Né d’un seul flacon culte, Angels’ Share est devenu, chez Kilian Paris, une famille entière. La maison en fait aujourd’hui une garde-robe olfactive — collectionnable, rechargeable, et toujours fidèle à son cognac de départ.
Certaines fragrances deviennent des habitudes ; d’autres, des collections. Angels’ Share appartient à la seconde catégorie. Lancé en 2020 au sein de la collection The Liquors, ce parfum inspiré de « la part des anges » — cette fraction d’alcool qui s’évapore des fûts de chêne pendant le vieillissement — s’est imposé comme l’un des plus grands succès de Kilian Paris, jusqu’à essaimer.
Autour de l’original — un gourmand chaud de cognac, de noisette et de bois — la maison a bâti tout un vestiaire : Angels’ Share on the Rocks pour une version plus fraîche, puis Angels’ Share Paradis, apparu en 2025. Épuisé en quelques semaines à son lancement, ce dernier vient de franchir une étape décisive : son Extrait de Parfum est entré au catalogue permanent le 14 janvier 2026.

Paradis pousse la gourmandise vers la lumière. Le parfumeur Benoist Lapouza y fait dialoguer une framboise juteuse, le cognac et une liqueur en ouverture, un cœur de fève tonka, de rose de Bulgarie et de caramel, puis un fond de chêne, de praliné, de santal, de mousse de chêne et de vanille. La part des anges, cette fois, a le goût d’un dessert de fête.
L’original, lui, n’a pas bougé d’un iota : un accord de cognac vieilli, de noisette et de bois de chêne, relevé d’une pointe de cannelle et adouci par la fève tonka, le praliné et la vanille.
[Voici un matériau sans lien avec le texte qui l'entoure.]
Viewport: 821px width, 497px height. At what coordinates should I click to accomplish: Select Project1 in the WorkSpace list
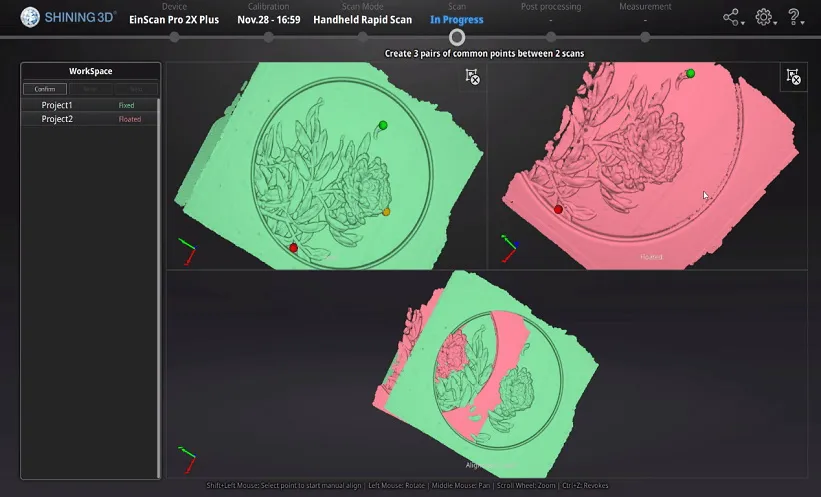pos(57,105)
C’est cette signature chaude et enveloppante, entre le chai et la pâtisserie, qui a fait d’Angels’ Share un parfum culte, aussi porté par les femmes que par les hommes.
Ce foisonnement épouse une conviction chère à la maison : le parfum se pense comme une garde-robe. Chez Kilian Paris, les flacons se rechargent, se conservent, se transmettent — et le nouveau format 30 ml rechargeable, arrivé au printemps, invite précisément à composer un vestiaire olfactif nomade, que l’on emporte et que l’on complète au gré des envies.
Le geste dépasse le simple flacon. En rendant ses jus rechargeables et en soignant chaque étui comme un objet à part entière, Kilian Paris inscrit le parfum dans la durée plutôt que dans la consommation — une idée de luxe qui refuse le jetable et préfère la collection.
Reste l’essentiel de cette signature : l’héritage. Petit-fils d’une grande maison de cognac, Kilian Hennessy a fait de la « part des anges » bien plus qu’un nom — une manière de raconter le temps, le bois et la patience. En l’étendant en garde-robe, il transforme un souvenir de chai en objet de désir contemporain.